Auf einer Protestkundgebung gegen eine israelische Studentendelegation forderten im August die beiden größten Studentenorganisationen des Landes ihre Kommilitonen dazu auf, sich für »von Apartheid befreite Zonen« einzusetzen. Im Aufruf gegen die als »Agenten der Apartheid« bezeichneten Israelis heißt es unter anderem: »Wir haben in der Apartheid gelebt, wir wissen, was Apartheid ist; wir erkennen Apartheid, wenn wir sie sehen. Und wenn wir uns Israel anschauen, sehen wir ein Regime, das Apartheid praktiziert.« Es ist ein Versuch der Vergangenheitsbewältigung in der postrassistischen Gesellschaft.
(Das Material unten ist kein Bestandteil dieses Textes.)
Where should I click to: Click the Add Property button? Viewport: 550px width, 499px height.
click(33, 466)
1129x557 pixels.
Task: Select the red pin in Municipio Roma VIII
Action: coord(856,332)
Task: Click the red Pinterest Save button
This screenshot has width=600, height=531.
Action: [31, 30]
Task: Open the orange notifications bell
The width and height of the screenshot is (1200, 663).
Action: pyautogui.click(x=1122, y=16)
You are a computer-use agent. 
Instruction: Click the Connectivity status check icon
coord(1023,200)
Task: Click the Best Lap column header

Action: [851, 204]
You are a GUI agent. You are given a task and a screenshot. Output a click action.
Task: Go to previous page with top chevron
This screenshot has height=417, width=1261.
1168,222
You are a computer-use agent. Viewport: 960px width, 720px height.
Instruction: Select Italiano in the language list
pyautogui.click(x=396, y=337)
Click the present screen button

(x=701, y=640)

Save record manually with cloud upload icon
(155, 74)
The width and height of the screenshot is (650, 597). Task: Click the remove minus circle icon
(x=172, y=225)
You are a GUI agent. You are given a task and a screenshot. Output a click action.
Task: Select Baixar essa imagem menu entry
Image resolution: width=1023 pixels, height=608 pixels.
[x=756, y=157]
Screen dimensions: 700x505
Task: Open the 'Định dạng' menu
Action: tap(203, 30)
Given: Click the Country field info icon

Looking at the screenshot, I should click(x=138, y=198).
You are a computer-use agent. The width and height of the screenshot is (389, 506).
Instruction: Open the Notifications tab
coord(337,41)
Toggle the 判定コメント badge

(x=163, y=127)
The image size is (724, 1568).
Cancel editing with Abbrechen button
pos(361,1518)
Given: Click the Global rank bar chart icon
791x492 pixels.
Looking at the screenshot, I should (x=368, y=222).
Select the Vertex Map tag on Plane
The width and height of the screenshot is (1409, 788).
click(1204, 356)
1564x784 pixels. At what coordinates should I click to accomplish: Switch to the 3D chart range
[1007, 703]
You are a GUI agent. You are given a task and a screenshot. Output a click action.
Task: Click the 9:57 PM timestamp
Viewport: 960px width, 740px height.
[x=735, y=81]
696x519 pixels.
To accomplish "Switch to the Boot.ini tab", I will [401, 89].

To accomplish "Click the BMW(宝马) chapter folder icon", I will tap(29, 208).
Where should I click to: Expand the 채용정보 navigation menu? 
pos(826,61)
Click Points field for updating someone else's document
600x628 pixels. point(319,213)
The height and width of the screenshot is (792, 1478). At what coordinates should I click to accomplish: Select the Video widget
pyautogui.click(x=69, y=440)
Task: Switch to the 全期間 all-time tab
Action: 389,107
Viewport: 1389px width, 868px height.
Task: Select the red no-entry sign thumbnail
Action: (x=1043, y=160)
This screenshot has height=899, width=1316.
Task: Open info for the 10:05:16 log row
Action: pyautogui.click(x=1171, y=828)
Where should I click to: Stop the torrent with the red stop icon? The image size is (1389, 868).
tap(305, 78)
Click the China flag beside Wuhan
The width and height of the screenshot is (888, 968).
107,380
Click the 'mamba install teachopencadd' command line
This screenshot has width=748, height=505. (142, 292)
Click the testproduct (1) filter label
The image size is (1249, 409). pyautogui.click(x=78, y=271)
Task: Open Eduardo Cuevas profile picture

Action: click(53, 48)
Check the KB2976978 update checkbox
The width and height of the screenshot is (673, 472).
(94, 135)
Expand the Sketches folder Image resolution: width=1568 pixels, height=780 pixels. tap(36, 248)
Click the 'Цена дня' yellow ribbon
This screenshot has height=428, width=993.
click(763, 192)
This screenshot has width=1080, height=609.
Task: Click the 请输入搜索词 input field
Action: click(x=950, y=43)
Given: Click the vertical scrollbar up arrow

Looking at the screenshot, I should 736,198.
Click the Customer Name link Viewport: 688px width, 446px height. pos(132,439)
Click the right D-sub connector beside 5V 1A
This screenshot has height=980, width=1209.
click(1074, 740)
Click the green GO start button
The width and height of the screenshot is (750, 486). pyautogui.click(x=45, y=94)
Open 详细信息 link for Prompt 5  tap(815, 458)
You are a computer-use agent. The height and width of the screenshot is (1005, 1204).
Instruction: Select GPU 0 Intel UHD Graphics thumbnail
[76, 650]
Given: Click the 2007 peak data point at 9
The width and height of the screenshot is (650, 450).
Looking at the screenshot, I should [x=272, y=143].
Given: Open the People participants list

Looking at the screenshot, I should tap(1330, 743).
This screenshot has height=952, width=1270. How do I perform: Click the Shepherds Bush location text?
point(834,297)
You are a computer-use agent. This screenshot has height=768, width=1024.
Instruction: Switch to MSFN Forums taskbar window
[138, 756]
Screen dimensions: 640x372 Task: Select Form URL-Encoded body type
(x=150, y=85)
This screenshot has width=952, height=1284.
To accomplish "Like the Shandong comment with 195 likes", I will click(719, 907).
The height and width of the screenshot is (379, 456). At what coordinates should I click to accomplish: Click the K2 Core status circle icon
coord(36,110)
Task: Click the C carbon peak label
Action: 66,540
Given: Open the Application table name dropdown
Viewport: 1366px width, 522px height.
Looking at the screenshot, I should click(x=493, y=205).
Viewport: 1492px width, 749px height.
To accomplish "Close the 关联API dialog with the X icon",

Salonfähig wurde der Apartheidsvorwurf gegen Israel, der die von der UN beglaubigte Gleichsetzung von Zionismus und Rassismus fortsetzt, seit der berüchtigten »Weltkonferenz gegen Rassismus« 2001 im südafrikanischen Durban. Herrscht »Apartheid« in einem Land, kann es keinen kritischen Dialog und keine Einigung geben.
Der Einsatz gegen Israels staatliche Legitimität ist für die ehemals von Apartheid Betroffenen ein verbindendes Moment. Der vermeintliche Kampf gegen Ungleichheit und Rassismus muss so nicht mehr nur im eigenen Land ausgetragen, sondern kann mindestens genauso passioniert in den über 7 000 Kilometer entfernten Mittelmeerstaat verlagert werden.